### BRIEF
Transcribe the following entries word for word. End with the line where "Show the Layers" appears.

### RECORDS FOR PROCESSING
■ ■ ■
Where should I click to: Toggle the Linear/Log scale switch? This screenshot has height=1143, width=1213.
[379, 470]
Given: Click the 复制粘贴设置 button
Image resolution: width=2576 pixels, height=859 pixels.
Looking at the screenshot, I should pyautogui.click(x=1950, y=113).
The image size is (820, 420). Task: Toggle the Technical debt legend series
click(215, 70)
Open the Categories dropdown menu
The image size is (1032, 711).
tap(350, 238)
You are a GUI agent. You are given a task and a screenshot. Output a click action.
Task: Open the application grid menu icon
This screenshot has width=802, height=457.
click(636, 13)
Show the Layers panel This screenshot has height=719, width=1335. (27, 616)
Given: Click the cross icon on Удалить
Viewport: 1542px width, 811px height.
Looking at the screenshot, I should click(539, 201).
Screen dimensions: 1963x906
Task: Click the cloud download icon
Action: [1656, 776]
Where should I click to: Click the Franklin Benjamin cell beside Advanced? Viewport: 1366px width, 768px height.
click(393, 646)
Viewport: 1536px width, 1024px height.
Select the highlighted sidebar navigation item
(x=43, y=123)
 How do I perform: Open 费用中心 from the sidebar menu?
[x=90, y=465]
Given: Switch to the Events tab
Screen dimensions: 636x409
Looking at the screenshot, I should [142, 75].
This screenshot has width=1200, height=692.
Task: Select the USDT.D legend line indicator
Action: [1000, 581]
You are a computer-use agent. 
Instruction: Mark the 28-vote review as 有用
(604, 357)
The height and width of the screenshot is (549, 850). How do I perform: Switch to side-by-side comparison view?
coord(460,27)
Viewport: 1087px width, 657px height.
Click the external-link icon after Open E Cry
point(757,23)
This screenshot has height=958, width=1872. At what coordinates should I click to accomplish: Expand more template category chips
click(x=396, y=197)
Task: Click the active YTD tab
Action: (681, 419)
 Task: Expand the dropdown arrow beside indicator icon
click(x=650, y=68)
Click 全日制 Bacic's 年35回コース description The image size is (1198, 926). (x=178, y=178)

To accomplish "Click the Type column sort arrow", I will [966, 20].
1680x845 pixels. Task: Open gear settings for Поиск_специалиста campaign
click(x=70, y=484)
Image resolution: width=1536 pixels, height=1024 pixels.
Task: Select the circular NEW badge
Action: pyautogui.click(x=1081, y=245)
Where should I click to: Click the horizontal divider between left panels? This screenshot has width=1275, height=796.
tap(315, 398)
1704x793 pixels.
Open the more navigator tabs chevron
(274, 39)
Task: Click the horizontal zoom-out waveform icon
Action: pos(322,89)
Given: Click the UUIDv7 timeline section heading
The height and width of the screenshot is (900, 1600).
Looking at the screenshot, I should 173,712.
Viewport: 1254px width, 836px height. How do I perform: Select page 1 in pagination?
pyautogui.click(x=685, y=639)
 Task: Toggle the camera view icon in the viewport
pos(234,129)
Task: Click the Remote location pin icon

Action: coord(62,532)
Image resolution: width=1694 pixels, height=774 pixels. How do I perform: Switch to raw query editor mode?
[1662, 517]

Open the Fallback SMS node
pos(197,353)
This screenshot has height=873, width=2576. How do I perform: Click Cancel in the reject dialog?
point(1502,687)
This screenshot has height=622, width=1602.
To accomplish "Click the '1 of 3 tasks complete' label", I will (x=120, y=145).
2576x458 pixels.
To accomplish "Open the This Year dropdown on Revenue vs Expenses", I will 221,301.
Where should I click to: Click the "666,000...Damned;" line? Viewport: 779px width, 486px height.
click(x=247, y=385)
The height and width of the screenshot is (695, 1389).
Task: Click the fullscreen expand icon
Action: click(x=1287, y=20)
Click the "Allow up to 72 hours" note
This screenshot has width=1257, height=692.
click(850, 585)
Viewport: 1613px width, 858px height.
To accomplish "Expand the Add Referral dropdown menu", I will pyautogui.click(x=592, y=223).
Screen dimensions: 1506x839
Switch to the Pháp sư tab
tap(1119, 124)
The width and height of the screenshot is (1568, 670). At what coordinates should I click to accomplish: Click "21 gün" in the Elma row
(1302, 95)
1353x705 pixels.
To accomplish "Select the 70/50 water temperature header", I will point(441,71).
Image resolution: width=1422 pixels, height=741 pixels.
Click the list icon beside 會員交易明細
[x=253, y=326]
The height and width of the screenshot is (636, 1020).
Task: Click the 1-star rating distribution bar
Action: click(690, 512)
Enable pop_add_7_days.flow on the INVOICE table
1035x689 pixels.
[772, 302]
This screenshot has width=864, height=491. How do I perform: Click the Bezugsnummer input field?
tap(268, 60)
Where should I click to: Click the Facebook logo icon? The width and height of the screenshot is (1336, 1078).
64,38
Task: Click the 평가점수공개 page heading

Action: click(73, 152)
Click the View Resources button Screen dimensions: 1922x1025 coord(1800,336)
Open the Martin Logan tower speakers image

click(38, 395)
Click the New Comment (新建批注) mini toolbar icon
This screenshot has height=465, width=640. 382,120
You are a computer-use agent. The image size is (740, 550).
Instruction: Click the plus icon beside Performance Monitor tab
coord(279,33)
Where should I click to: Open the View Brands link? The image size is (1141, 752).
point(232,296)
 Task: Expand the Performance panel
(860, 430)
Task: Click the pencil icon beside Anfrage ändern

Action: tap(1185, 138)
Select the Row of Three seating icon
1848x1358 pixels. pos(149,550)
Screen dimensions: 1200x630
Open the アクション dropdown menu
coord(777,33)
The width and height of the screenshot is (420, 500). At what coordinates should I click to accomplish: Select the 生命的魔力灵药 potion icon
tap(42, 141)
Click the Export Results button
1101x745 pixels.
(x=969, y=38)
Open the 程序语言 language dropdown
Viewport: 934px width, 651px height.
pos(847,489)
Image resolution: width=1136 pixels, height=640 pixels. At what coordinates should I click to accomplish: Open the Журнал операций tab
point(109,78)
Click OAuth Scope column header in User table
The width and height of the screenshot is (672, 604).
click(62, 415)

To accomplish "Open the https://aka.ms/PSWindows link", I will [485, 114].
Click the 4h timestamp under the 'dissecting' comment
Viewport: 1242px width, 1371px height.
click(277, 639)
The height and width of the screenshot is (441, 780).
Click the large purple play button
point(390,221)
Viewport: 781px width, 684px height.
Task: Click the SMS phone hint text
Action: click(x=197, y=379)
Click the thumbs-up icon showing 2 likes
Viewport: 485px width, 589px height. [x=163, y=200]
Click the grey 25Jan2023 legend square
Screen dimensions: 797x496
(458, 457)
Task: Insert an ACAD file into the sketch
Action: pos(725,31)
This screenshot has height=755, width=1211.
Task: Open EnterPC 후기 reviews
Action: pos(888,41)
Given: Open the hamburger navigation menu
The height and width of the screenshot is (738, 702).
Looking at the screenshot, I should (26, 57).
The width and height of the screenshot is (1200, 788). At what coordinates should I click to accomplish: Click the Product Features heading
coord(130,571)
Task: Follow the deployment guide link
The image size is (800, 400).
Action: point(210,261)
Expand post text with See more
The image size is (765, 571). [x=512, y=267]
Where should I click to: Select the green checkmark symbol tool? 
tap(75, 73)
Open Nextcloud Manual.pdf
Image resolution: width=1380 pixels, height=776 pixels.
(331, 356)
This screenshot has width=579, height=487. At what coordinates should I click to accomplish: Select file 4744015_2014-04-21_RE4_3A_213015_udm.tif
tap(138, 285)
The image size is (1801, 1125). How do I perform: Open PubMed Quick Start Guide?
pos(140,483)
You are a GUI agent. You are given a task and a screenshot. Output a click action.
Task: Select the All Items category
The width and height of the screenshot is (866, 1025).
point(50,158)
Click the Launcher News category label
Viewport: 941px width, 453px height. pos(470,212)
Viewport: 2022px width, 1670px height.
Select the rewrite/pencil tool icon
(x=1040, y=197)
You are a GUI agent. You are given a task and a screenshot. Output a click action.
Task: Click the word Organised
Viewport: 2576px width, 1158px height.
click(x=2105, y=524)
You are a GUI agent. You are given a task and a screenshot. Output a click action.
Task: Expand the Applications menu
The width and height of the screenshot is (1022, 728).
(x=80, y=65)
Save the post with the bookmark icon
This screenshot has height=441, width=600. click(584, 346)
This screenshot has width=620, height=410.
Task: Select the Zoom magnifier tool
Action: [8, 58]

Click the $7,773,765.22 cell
■ ■ ■
### ANSWER TO THIS EXERCISE
Where should I click to: Toggle the Linear/Log scale switch? This screenshot has height=1143, width=1213.
[379, 470]
Given: Click the 复制粘贴设置 button
Image resolution: width=2576 pixels, height=859 pixels.
Looking at the screenshot, I should pyautogui.click(x=1950, y=113).
The image size is (820, 420). Task: Toggle the Technical debt legend series
click(215, 70)
Open the Categories dropdown menu
The image size is (1032, 711).
tap(350, 238)
You are a GUI agent. You are given a task and a screenshot. Output a click action.
Task: Open the application grid menu icon
This screenshot has width=802, height=457.
click(636, 13)
Show the Layers panel This screenshot has height=719, width=1335. (27, 616)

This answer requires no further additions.